:: What is being asked ::
Copy each line of the following material exactly.

BEGIN Given data

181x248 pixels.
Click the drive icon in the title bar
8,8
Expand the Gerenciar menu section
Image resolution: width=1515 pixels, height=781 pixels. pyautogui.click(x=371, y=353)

END Given data

:: Response to the exercise ::
181x248 pixels.
Click the drive icon in the title bar
8,8
Expand the Gerenciar menu section
Image resolution: width=1515 pixels, height=781 pixels. pyautogui.click(x=371, y=353)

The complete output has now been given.